**YOUR GOAL**
Repeat each entry below without omitting a single word.

(Entries taken from a collection)
_ _ _ _ _ _ _

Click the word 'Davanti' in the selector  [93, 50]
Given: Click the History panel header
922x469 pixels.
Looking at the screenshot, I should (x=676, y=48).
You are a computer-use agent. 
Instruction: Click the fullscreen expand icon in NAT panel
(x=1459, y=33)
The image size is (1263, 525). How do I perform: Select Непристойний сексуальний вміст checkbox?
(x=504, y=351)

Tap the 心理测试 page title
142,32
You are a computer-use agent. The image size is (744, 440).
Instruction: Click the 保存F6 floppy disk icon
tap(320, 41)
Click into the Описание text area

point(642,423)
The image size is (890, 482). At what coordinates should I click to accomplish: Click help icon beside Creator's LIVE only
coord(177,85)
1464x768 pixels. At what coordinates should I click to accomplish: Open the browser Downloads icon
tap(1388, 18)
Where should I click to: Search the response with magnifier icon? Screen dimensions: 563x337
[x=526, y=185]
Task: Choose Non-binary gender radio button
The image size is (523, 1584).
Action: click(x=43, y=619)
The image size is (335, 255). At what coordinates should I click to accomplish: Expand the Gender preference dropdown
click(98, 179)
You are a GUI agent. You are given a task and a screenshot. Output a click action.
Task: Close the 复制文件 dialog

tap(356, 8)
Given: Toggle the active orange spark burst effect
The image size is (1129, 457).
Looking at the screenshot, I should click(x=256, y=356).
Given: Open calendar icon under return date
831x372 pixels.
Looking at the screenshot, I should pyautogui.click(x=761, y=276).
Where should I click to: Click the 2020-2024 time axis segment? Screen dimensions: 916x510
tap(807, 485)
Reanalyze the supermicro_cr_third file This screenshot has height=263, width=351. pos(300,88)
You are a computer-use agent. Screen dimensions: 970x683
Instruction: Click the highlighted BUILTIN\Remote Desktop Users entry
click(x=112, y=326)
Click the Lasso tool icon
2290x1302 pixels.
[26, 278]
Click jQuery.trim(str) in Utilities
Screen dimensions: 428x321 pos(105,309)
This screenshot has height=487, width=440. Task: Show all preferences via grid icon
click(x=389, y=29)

_ _ _ _ _ _ _

**RESPONSE BELOW**
Click the word 'Davanti' in the selector  [93, 50]
Given: Click the History panel header
922x469 pixels.
Looking at the screenshot, I should (x=676, y=48).
You are a computer-use agent. 
Instruction: Click the fullscreen expand icon in NAT panel
(x=1459, y=33)
The image size is (1263, 525). How do I perform: Select Непристойний сексуальний вміст checkbox?
(x=504, y=351)

Tap the 心理测试 page title
142,32
You are a computer-use agent. The image size is (744, 440).
Instruction: Click the 保存F6 floppy disk icon
tap(320, 41)
Click into the Описание text area

point(642,423)
The image size is (890, 482). At what coordinates should I click to accomplish: Click help icon beside Creator's LIVE only
coord(177,85)
1464x768 pixels. At what coordinates should I click to accomplish: Open the browser Downloads icon
tap(1388, 18)
Where should I click to: Search the response with magnifier icon? Screen dimensions: 563x337
[x=526, y=185]
Task: Choose Non-binary gender radio button
The image size is (523, 1584).
Action: click(x=43, y=619)
The image size is (335, 255). At what coordinates should I click to accomplish: Expand the Gender preference dropdown
click(98, 179)
You are a GUI agent. You are given a task and a screenshot. Output a click action.
Task: Close the 复制文件 dialog

tap(356, 8)
Given: Toggle the active orange spark burst effect
The image size is (1129, 457).
Looking at the screenshot, I should click(x=256, y=356).
Given: Open calendar icon under return date
831x372 pixels.
Looking at the screenshot, I should pyautogui.click(x=761, y=276).
Where should I click to: Click the 2020-2024 time axis segment? Screen dimensions: 916x510
tap(807, 485)
Reanalyze the supermicro_cr_third file This screenshot has height=263, width=351. pos(300,88)
You are a computer-use agent. Screen dimensions: 970x683
Instruction: Click the highlighted BUILTIN\Remote Desktop Users entry
click(x=112, y=326)
Click the Lasso tool icon
2290x1302 pixels.
[26, 278]
Click jQuery.trim(str) in Utilities
Screen dimensions: 428x321 pos(105,309)
This screenshot has height=487, width=440. Task: Show all preferences via grid icon
click(x=389, y=29)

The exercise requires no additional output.